* TASK OBJECTIVE
From the first line through the line containing "You are a computer-use agent. Screen dimensions: 737x600", transcribe the records exactly and include no other lines.

Records from a collection:
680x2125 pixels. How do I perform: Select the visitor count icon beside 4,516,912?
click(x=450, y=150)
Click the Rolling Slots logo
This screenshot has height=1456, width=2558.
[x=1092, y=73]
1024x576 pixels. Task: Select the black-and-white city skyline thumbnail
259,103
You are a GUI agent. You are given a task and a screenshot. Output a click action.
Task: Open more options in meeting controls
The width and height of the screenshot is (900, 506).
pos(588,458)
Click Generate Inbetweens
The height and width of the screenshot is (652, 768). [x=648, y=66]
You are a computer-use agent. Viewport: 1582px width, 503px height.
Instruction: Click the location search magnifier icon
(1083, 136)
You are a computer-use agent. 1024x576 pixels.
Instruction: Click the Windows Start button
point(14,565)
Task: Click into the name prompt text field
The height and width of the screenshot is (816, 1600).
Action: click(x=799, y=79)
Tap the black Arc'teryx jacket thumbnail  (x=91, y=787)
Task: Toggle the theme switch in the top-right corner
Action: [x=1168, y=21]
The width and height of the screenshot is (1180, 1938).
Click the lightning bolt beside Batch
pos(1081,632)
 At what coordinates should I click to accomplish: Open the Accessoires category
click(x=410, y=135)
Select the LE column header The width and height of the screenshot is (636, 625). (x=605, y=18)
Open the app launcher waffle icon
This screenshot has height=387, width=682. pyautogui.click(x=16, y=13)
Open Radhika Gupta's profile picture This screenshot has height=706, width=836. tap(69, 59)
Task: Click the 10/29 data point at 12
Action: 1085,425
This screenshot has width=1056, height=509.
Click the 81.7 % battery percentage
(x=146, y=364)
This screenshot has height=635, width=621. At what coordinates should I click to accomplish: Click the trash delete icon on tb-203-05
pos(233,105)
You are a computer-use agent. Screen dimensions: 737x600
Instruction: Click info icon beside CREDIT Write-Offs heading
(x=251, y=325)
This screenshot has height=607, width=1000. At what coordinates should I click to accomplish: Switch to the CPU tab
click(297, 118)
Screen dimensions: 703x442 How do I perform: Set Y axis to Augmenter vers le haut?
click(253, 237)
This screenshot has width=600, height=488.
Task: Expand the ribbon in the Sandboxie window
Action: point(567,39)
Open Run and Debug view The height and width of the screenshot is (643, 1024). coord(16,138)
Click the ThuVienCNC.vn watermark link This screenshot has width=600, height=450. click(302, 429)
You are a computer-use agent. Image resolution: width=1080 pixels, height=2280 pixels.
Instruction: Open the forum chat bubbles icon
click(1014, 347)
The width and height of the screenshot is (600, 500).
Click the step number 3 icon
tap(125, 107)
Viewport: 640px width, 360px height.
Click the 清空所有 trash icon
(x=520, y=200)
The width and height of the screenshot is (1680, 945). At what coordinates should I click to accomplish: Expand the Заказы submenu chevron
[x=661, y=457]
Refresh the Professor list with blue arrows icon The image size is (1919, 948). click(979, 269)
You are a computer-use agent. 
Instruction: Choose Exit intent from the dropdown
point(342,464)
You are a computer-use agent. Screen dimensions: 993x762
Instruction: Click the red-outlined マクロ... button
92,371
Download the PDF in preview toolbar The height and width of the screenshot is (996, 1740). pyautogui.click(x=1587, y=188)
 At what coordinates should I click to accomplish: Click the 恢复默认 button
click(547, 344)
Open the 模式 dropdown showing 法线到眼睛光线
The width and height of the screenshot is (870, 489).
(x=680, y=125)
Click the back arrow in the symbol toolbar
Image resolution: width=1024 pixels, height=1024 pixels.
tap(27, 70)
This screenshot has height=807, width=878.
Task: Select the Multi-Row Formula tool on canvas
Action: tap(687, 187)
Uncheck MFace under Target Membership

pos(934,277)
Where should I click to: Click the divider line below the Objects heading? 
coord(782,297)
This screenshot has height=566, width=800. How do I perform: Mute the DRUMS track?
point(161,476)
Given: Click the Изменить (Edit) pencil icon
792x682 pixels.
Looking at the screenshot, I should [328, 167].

* SOLUTION TO THE EXERCISE
680x2125 pixels. How do I perform: Select the visitor count icon beside 4,516,912?
click(x=450, y=150)
Click the Rolling Slots logo
This screenshot has height=1456, width=2558.
[x=1092, y=73]
1024x576 pixels. Task: Select the black-and-white city skyline thumbnail
259,103
You are a GUI agent. You are given a task and a screenshot. Output a click action.
Task: Open more options in meeting controls
The width and height of the screenshot is (900, 506).
pos(588,458)
Click Generate Inbetweens
The height and width of the screenshot is (652, 768). [x=648, y=66]
You are a computer-use agent. Viewport: 1582px width, 503px height.
Instruction: Click the location search magnifier icon
(1083, 136)
You are a computer-use agent. 1024x576 pixels.
Instruction: Click the Windows Start button
point(14,565)
Task: Click into the name prompt text field
The height and width of the screenshot is (816, 1600).
Action: click(x=799, y=79)
Tap the black Arc'teryx jacket thumbnail  (x=91, y=787)
Task: Toggle the theme switch in the top-right corner
Action: [x=1168, y=21]
The width and height of the screenshot is (1180, 1938).
Click the lightning bolt beside Batch
pos(1081,632)
 At what coordinates should I click to accomplish: Open the Accessoires category
click(x=410, y=135)
Select the LE column header The width and height of the screenshot is (636, 625). (x=605, y=18)
Open the app launcher waffle icon
This screenshot has height=387, width=682. pyautogui.click(x=16, y=13)
Open Radhika Gupta's profile picture This screenshot has height=706, width=836. tap(69, 59)
Task: Click the 10/29 data point at 12
Action: 1085,425
This screenshot has width=1056, height=509.
Click the 81.7 % battery percentage
(x=146, y=364)
This screenshot has height=635, width=621. At what coordinates should I click to accomplish: Click the trash delete icon on tb-203-05
pos(233,105)
You are a computer-use agent. Screen dimensions: 737x600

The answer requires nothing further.